DA-RAG: Dynamic Attributed Community Search for Retrieval-Augmented Generation
Xingyuan Zeng, Zuohan Wu, Yue Wang, Chen Zhang, Quanming Yao, Libin Zheng, Jian Yin
TL;DR
DA-RAG tackles limitations of static, low-order graph approaches in retrieval-augmented generation by introducing Embedding-Attributed Community Search (EACS) to dynamically extract high-order, query-relevant subgraphs. It pairs an offline chunk-layer based index with online coarse-to-fine retrieval across three layers (Semantic Chunk Layer, Knowledge Graph Layer, Similarity Layer) to achieve provable cohesion and bounded reasoning hops via a $k$-truss constraint and a query relevance objective. The EACS-based online module is solved via the Q-Peel heuristic, with complexity $O(m^{1.5} + c n^2 t)$ and robustness analyzed, while experiments on UltraDomain and News Articles show DA-RAG outperforms baselines by up to 40% in key metrics and reduces indexing and token costs by significant margins. Overall, DA-RAG demonstrates that dynamic, multi-layered, high-order graph structures can substantially improve retrieval quality and efficiency for RAG systems, with practical impact for search, summarization, and knowledge-grounded AI applications.
Abstract
Owing to their unprecedented comprehension capabilities, large language models (LLMs) have become indispensable components of modern web search engines.
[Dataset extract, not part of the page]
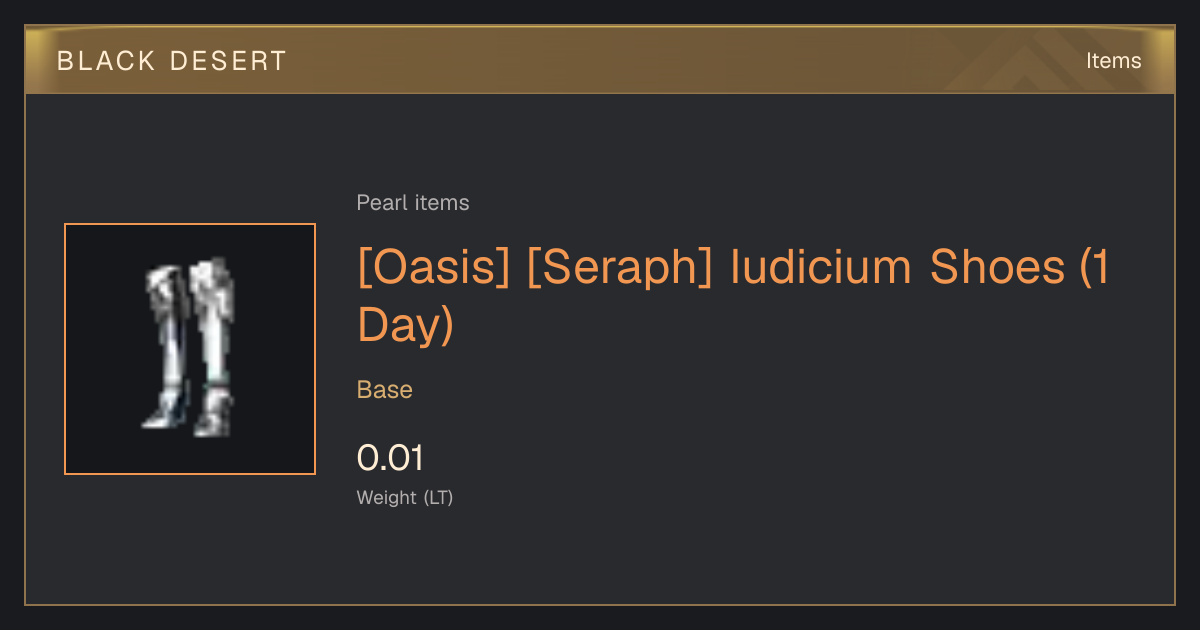Click the "Day)" text on the title's second line
The width and height of the screenshot is (1200, 630).
tap(405, 326)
From a technical perspective, this integration represents retrieval-augmented generation (RAG), which enhances LLMs by grounding them in external knowledge bases. A prevalent technical approach in this context is graph-based RAG (G-RAG). However, current G-RAG methodologies frequently underutilize graph topology, predominantly focusing on low-order structures or pre-computed static communities. This limitation affects their effectiveness in addressing dynamic and complex queries. Thus, we propose DA-RAG, which leverages attributed community search (ACS) to extract relevant subgraphs based on the queried question dynamically. DA-RAG captures high-order graph structures, allowing for the retrieval of self-complementary knowledge. Furthermore, DA-RAG is equipped with a chunk-layer oriented graph index, which facilitates efficient multi-granularity retrieval while significantly reducing both computational and economic costs. We evaluate DA-RAG on multiple datasets, demonstrating that it outperforms existing RAG methods by up to 40% in head-to-head comparisons across four metrics while reducing index construction time and token overhead by up to 37% and 41%, respectively.